We previously reported that both local and systemic factors relevant to the pathogenesis of periodontal disease can increase gingival collagenase activity in rats. Since the degradation of extracellular matrix is an essential feature of periodontal disease and this tissue breakdown requires multiple enzyme interactions, the current study was carried out to determine the effects of bacterial endotoxin (LPS) (a local factor) and diabetes (a systemic factor) on a panel of matrix-degrading enzymes (collagenase, gelatinase, elastase, and beta-glucuronidase) in the gingiva of rats. In addition, the effects of therapy with a semisynthetic tetracycline (minocycline) were investigated. Ten male, Sprague-Dawley rats were made diabetic by IV injection of streptozotocin. Four of the ten rats then received minocycline (10 mg/day) by oral gavage on a daily basis for 3 weeks. Nineteen nondiabetic rats served as controls and 9 of them received 10 microliters of E. coli LPS (10 mg/ml) by injection into the labial gingiva every other day during the last week of the study. The other 10 nondiabetic rats were sham injected with saline into the gingiva. At the end of the 3 week experimental period, gingival tissue and skin were dissected from each rat and extracted for enzyme analysis. Our results showed that diabetes markedly increased the four matrix-degrading enzyme activities in both gingiva and skin.
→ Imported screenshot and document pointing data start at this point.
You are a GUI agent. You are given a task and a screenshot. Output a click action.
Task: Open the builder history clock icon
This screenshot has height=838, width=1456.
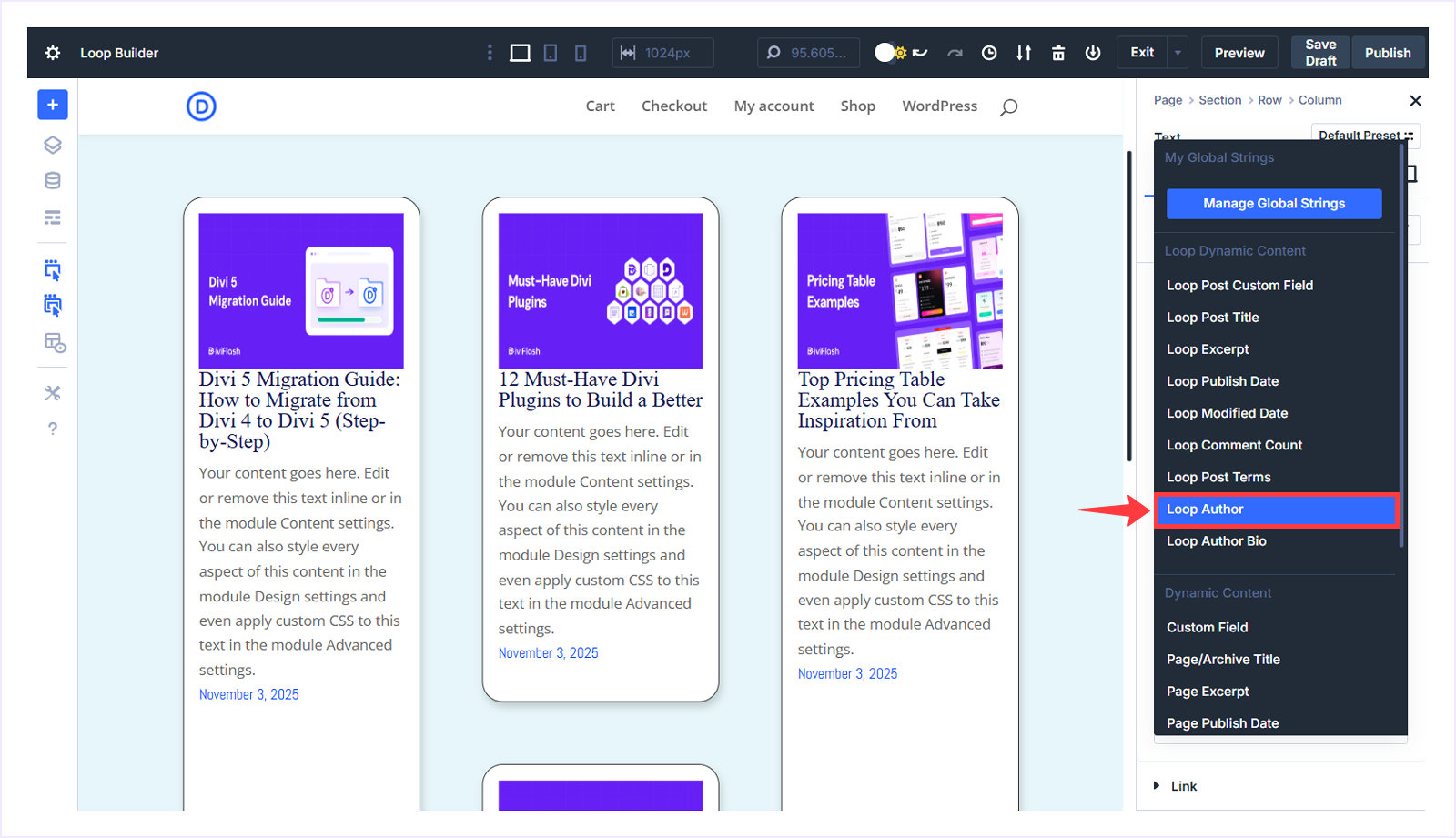tap(988, 52)
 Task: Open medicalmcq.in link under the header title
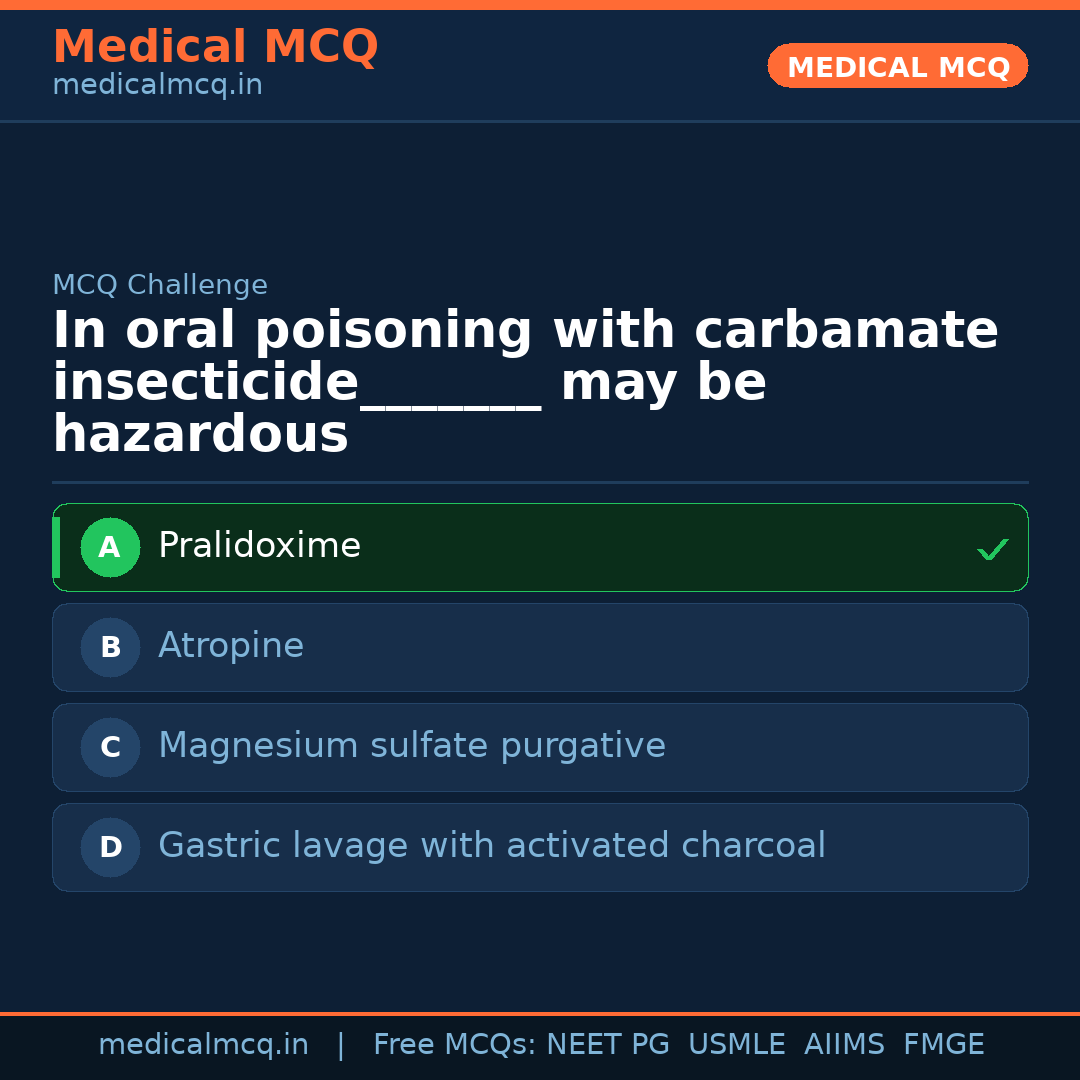point(157,85)
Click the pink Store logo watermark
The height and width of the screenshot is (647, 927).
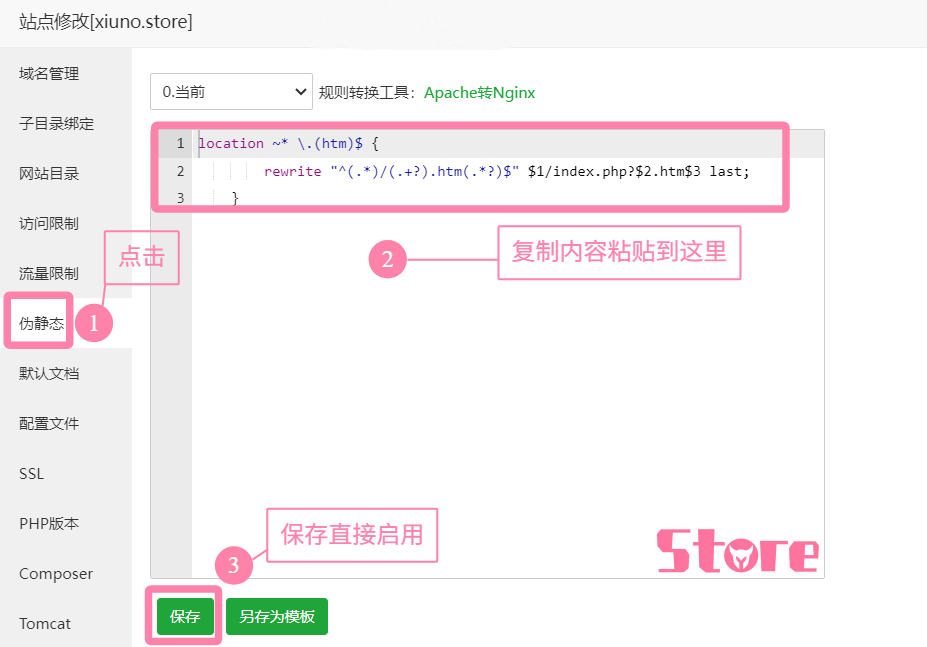[x=737, y=551]
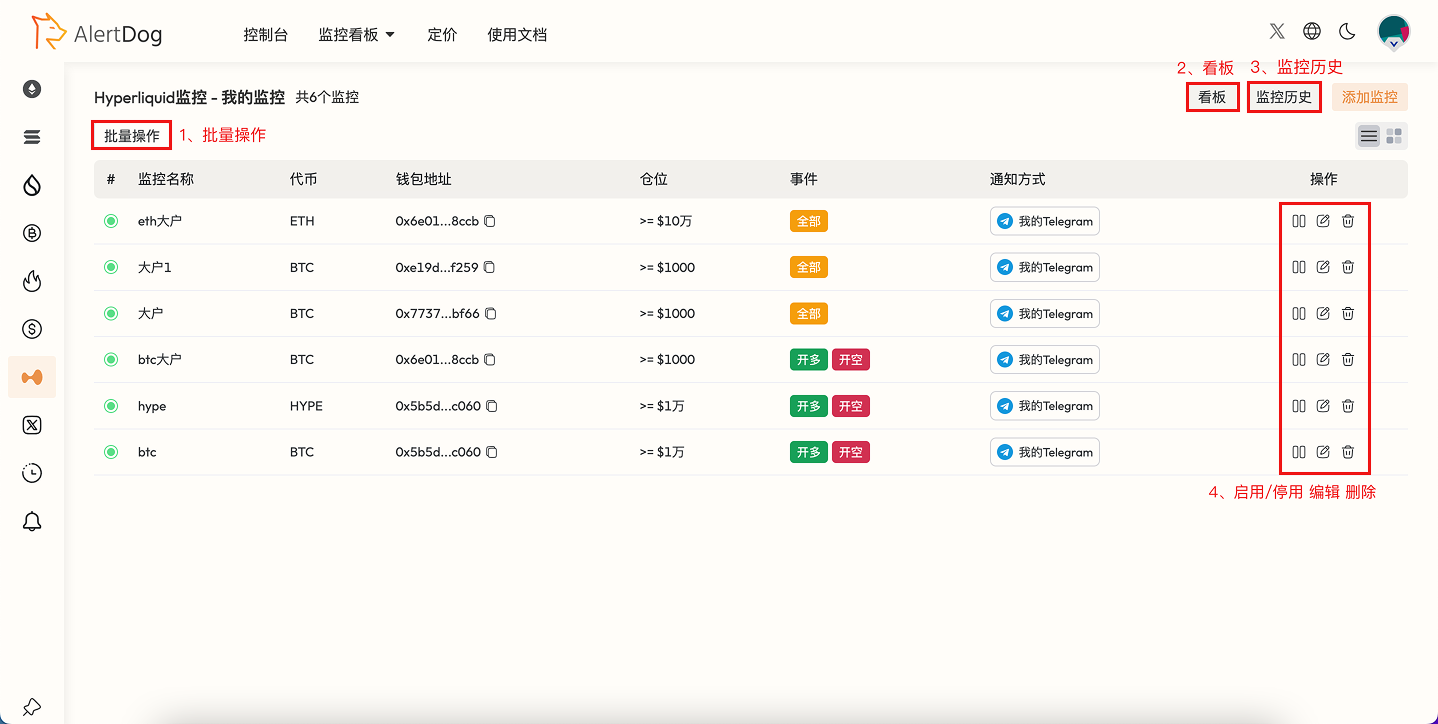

In contrast, local LPS injection increased these enzyme activities in the gingiva alone. Systemic therapy with minocycline completely ameliorated these elevated enzyme levels in diabetic rats in both gingiva and skin. Minocycline added in vitro to the enzyme assay systems containing skin extract from diabetic rats also inhibited collagenase and gelatinase activities, but no inhibition was observed for elastase and beta-glucuronidase activities, indicating that the MMPs and other enzymes were inhibited by minocycline, during diabetes, by indirect and indirect mechanisms, respectively.